----- Records for the exercise -----

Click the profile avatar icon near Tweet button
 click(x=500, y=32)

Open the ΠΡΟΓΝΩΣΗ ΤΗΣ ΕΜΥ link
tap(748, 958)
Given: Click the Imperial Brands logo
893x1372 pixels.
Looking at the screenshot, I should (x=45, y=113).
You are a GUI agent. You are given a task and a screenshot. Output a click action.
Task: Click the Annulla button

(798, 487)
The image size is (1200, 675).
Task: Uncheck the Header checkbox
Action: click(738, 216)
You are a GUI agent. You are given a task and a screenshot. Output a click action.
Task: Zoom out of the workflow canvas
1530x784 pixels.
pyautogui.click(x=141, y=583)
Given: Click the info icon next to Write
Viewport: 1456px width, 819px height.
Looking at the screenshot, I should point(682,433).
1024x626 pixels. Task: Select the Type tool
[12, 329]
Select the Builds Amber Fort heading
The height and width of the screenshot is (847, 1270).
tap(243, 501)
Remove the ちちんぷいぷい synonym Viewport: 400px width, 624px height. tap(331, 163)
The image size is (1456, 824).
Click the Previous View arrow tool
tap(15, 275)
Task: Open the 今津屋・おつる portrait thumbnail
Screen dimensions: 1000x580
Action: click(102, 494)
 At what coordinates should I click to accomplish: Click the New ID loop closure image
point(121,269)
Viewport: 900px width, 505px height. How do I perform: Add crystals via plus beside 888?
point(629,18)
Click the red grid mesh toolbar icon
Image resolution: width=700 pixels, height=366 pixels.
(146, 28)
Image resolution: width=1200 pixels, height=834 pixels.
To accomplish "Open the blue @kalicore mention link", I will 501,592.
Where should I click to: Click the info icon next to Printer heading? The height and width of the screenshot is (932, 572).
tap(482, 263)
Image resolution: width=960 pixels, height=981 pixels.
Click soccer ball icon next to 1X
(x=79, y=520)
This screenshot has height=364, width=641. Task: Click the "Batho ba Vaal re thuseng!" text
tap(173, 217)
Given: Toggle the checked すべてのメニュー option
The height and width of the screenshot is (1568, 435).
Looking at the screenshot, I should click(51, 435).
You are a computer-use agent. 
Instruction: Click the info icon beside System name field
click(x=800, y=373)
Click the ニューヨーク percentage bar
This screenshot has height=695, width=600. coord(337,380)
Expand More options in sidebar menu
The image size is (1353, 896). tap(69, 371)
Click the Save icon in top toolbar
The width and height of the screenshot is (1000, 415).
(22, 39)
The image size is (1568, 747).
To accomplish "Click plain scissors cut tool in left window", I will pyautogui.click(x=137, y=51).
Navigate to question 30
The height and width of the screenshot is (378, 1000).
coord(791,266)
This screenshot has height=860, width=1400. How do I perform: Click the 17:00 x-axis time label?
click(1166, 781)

-----

Assignment. Your output must contain exactly the lines from the one containing "This screenshot has height=860, width=1400." to the final line of the data above, and no other text.

Exercise solution.
This screenshot has height=860, width=1400. How do I perform: Click the 17:00 x-axis time label?
click(1166, 781)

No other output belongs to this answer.